» Selected excerpt
## start
# Theaters in HD?



## MONSTERMAN (Aug 18, 2007)

Seems to reason that since many directors now prefer HD cameras, theaters should have HD screens. I don't even really like going to the theater now b/c of the poor picture quality they have. Since everyone else is being forced to digital televisons in on 2/17/09, I think that these movie theaters should as well. My blu-ray is so superior in picture qaulity I rarely go to the theater anymore.


----------



## zlensman (Jan 15, 2006)

It's getting to the point now that the home theater experience is superior in many ways to the movie cinema experience. So, keep watching at home.

When I have to go to the movie theater, I prefer those with digital projectors. See:

http://dlp.com/cinema/default.aspx

Digital projectors are coming out slowly here in the US, while some other countries have converted over completely (e.g. Ireland).

Now if we compare the digital theater experience, you get the super-large screen that was always the best part of the cinema. Digital projectors produce a very sharp picture that isn't washed out and is free of lint and dust specs on the film. Also, the color reproduction on a digital projector is far superior than a film projector. In a sense, digital projection is a kind of HD Cinema.

Of course, even in the digital theater, you still may have idiots who talk or text with their cell phones or smell or what have you. In our HDTV home theaters, we also have a sharp picture with superior color reproduction. You can pause, rewind, and slow down the movie and so on.

The best thing about the digital cinema is the big, big screen. In just about every other criteria, the HD home theater is equal or better than the cinema. I predict that people will stay away from the theater in droves.


----------



## GoLaLakers (Oct 12, 2006)

zlensman said:


> It's getting to the point now that the home theater experience is superior in many ways to the movie cinema experience. So, keep watching at home.
> 
> When I have to go to the movie theater, I prefer those with digital projectors. See:
> 
> ...


It will be awhile before you see D-Cinema become the norm. It's a huge cost to upgrade for the theatre owners. The studios are helping offset some of these cost, but it will take awhile. But the studios prefer D-Cinema because it's a huge cost savings to them.


----------



## machavez00 (Nov 2, 2006)

No transport costs. The theater either downloads the movie or streams from a server


----------



## GoLaLakers (Oct 12, 2006)

machavez00 said:


> No transport costs. The theater either downloads the movie or streams from a server


The bigger savings is with the prints.


----------



## jacksonm30354 (Mar 29, 2007)

It also allows theaters to show more than movies. The Carmike 15 in Columbus, GA has shown a few televised sporting events for those that could not travel. They showed the Little League World Series and have shown some out of town games for the minor league hockey team.


----------



## DCSholtis (Aug 7, 2002)

There is a Cinemark theater near me that has one DLP screen. Usually they put the newest movie on it for a week or 2 and switch it around.


----------



## TVisgoodforyou (Nov 25, 2007)

I try to avoid theaters because of all the crazy people who go and make more noise than the movie. 

I went to the theater once and some old lady sitting next to me fell asleep and actually starting SNORING!!! :nono2: 

They need to just skip the theaters and send all the movies straight to HD PPV and DVD or even Blue ray disk!!


----------
## end
» Written instruction 1
In the thread on HD theaters, change "Cinemark" to "Regal" and reproduce the passage starting at "## DCSholtis (Aug" and ending at "(Nov 25, 2007)".
» Written instruction 2
According to the thread on HD theaters, which country is given as an example of one that has converted completely to digital projectors?
» Written instruction 3
Name every distinct username that posts in the thread on HD theaters.
The listing that comes next has nothing to do with any of this.

» Data records
## start
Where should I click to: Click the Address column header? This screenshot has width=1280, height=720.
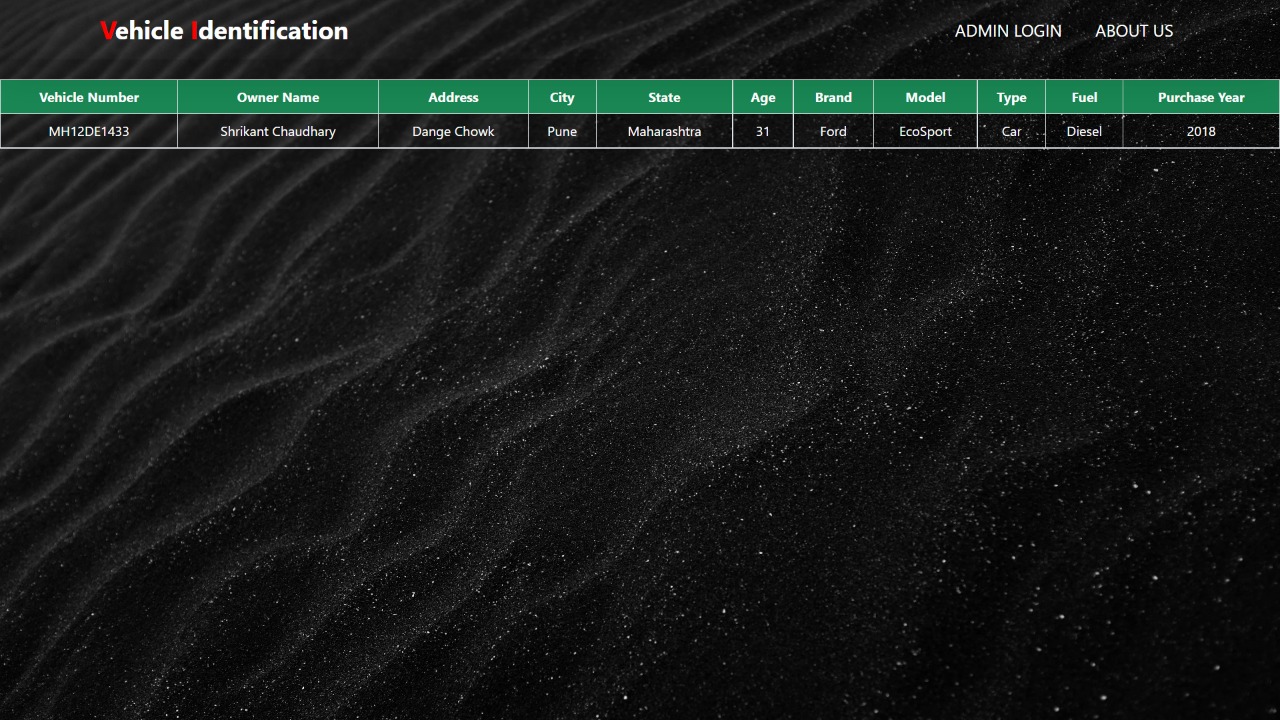453,97
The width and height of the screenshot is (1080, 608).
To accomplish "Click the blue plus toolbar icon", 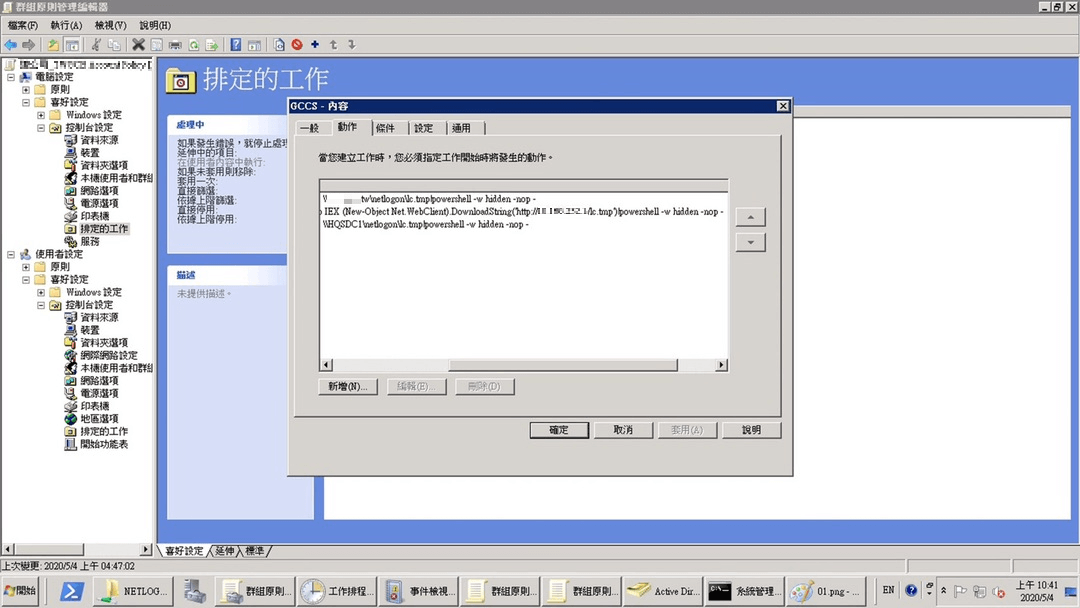I will pyautogui.click(x=315, y=45).
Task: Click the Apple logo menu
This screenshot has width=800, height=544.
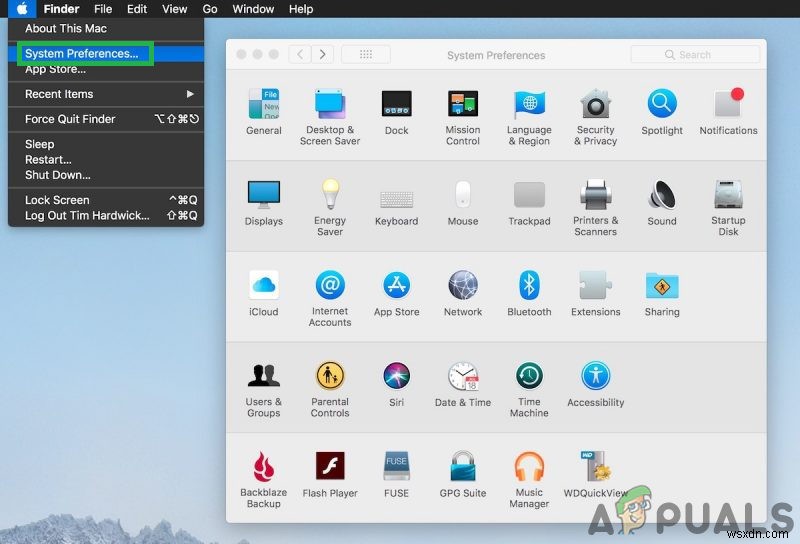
## end
» Written response 1
## DCSholtis (Aug 7, 2002)

There is a Regal theater near me that has one DLP screen. Usually they put the newest movie on it for a week or 2 and switch it around.


----------



## TVisgoodforyou (Nov 25, 2007)

» Written response 2
Ireland

» Written response 3
MONSTERMAN, zlensman, GoLaLakers, machavez00, jacksonm30354, DCSholtis, TVisgoodforyou